Coins and Banknotes of Vietnam
and French Indochina

VII. False Coinage, and Penal Laws relating thereto

When speaking of false coinage we do not refer to coins issued by the rebels, who continually devastated the provinces, as these coins circulated in small quantities along with those issued by Royal authority. Many of the coins made by rebels were of so fragile a nature, that in the course of time they have entirely disappeared.

It seems rather improbable that, considering the very small value of Annamese cash, any one should be able to forge them and still make a profit on the operation.
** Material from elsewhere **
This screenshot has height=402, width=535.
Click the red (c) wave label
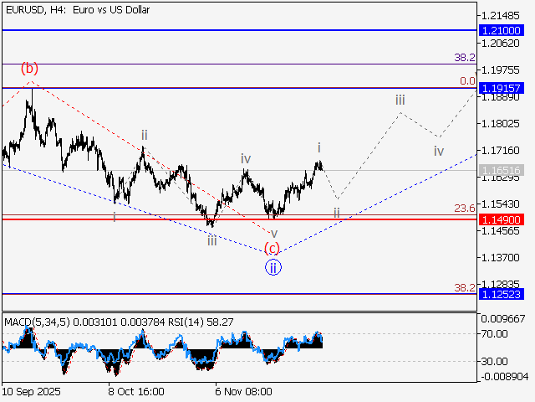[x=273, y=248]
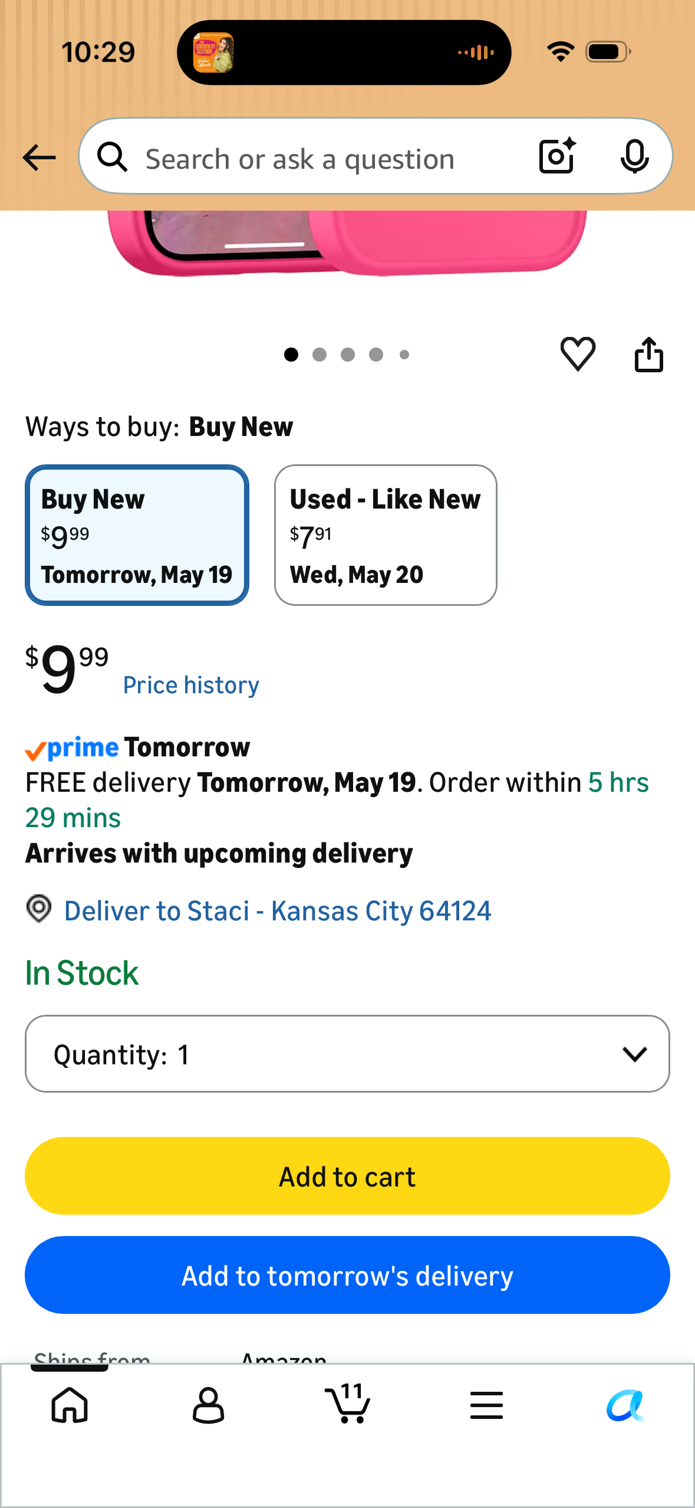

But, as in other parts of the world, makers of base coir prospered like some other flourishing industries in Annam, the manufacture being in the hands of Chinese.
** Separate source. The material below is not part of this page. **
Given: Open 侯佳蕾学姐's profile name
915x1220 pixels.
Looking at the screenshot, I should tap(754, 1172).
Book 3rd, Part 6th, Section 5th of the 皇越律例 Hoang-viet-luat-le, or Penal Code of the Annamese Kingdom, prescribes the penalties to be inflicted upon persons forging the coins of the realm. Any one concerned in the making of false coins is liable to the punishment of death by strangulation. Those who knowingly buy false coins are liable to perpetual banishment to a distance of three thousand le from their residence, and to one hundred blows. The informer receives a reward of fifty taels of silver. A mandarin who permits the manufacture of false coins is liable to a penalty of one hundred blows. Any one reducing the size of the current cash for the sake of the metal, receives one hundred blows. Those who attempt to make foreign gold or silver coins out of copper, lead, or quicksilver are punished by being kept three years in irons and receiving one hundred blows; and any person dealing in such coins is liable to a punishment of two years and a half in irons and ninety blows.

Besides these laws, there are two supplementary statutes, which lay down the penalties for new forms of forgery. By the first statute the punishment of three years in irons and one hundred blows is prescribed for the following offences: (1) making holes in silver coins and filling up with copper or lead; (2) making shoes of sycee of which the interior consists of copper or lead; (3) employing copper or lead mixed with silver in the proportion of not more than two, three, four or five tenths of silver in the whole coin.

The second statute imposes the same punishment upon those who make coins with the name and title of deceased kings.

Notwithstanding these severe penalties, false coinage is practised on a very large scale, not only in Annam, but also in China and Hongkong. Not long ago a considerable quantity of false cash was discovered in the colony of Hongkong, the makers of which were brought before the Courts. They were allowed to go free on their shewing that the cash were intended for Annam; and it was fortunate for the credit of the Annamese officials that the investigations were not pushed any further, as the very cash in question were taken to Annam by the "Bouranne," one of King 嗣德 Tu-duc's gunboats then in Hongkong for the purpose of being repaired.